Citizens' inclusive and accessible urban mobility solutions
How to overcome difficulties of accessing digital mobility services for people with low incomes: the case of Eindhoven.
The UMCASE project aims to shift the attention of policy-makers and mobility experts to those who often don’t have a voice, providing cities a method to improve their transport solutions and tailoring them to individual needs.
The project partners reached out to people with a low income in Eindhoven, Netherlands. This group encompasses people who may have difficulties accessing digital (mobility) services due to low income. Similarly, to older people (Vitoria-Gasteiz, Spain), we cannot necessarily attribute a number to this group when defining what is low income. This can vary greatly from EU member states and even from region to region.

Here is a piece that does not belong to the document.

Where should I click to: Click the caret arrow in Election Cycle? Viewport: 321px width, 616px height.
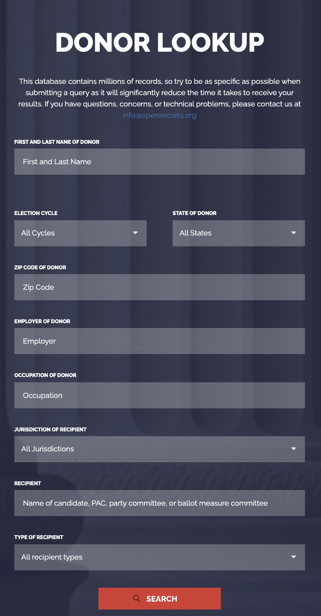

Like its Spanish counterpart two workshops were hosted in Eindhoven as part of the UMCASE research. This time however, two elements differed: firstly, the target group consisted of people with a relative low income and secondly it was recommended to host a different kind of workshop, deviating from the traditional approach of inviting people to classroom and going about the subjects as their attendance would probably be very low. Thus, the actual workshop was done outdoors (non-traditional) as the researchers deemed this type of execution more suitable in order of attracting people rather than mobilizing them in a conference hall. Moreover, this would give the attendees the possibility to witness, experience and get in ‘touch’ with the various modes of transportation they could be using in the near future. This creates a tangible aspect of smart mobility and may ease potential users as the vehicles seen are familiarized. Multiple sessions were conducted simultaneously, and the approach was repeated with small groups of attendees, focusing on the shared mobility they preferred.

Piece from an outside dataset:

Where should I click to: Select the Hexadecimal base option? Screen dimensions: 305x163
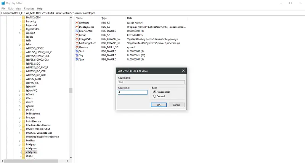pyautogui.click(x=154, y=92)
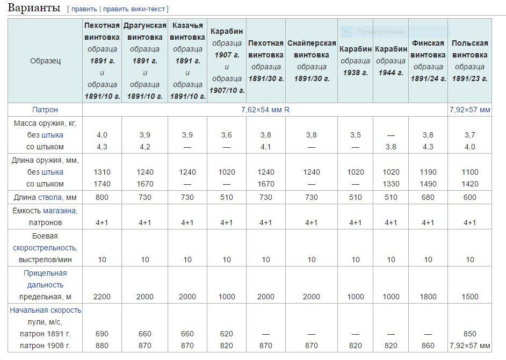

The results of the workshop were presented through four user cases: applying for a ride (signing up), shared service, neighborhood hub locations and price transparency. Below are the results and some recommendations:
- Firstly, applying for a shared service was considered by some to be a hassle: partly due to difficult instructions or procedures, partly due to inhabitants not possessing the right documentations; for some services a credit card is required, something low-income class people do not usually have or a specific kind of ID card, which refugees do not possess either. Suggestions to tackle these issues were to provide user instructions, educate certain residents in the neighborhood so that they can aid and assist others, and finally the applicability of various ID types.

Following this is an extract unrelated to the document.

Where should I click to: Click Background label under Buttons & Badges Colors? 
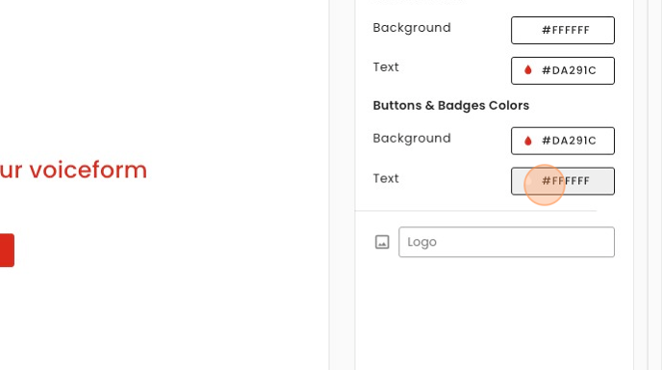tap(412, 139)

- Secondly, the shared services in general were considered not a priority to the designated target group: they prefer cycling or walking. This has to do with the fear for unknown (new) technology on one side and on the other side the financial impact; what is this service going to cost me? Once the choice has been made to make use of shared mobility, the demand for cars is mainly based upon day trips, transportation of (large) goods or commuting with several people. The current vehicles offered are usually tiny city cars with limited interior space, hence many people still rent a car at an external rental company. A problem encountered with shared bikes is that people are tempted to use them, yet the current use area is limited, while many people have a hesitant attitude towards scooters. Suggestions to counter these issues were to enlarge the car varieties (larger vehicles) and the enlargement of use areas for bikes and scooters.
- Thirdly, the issue of randomly parked vehicles was prevalent: many people have already encountered scooters and bicycles lingering about playgrounds, on sidewalks and other inappropriate places. The need for a local (neighborhood) hub to ensure correct use of public spaces and parking spots was suggested. A resident even offered to act as vocal point (SPOC) for service providers and neighbors. Hence, the neighborhood hub was suggested as solution.
- Lastly, the residents found shared mobility to be expensive and were disappointed by the lack of financial information; prices, promotions and especially the financial benefits compared to their own modes of transportation are not clear. By offering a tool for pricing that also includes the individual’s situation (budgetary or other), offering real discounts that last (not only a couple of free minutes to ride) and demonstrations on (financial) benefits many people could be tempted to make more use of share mobility.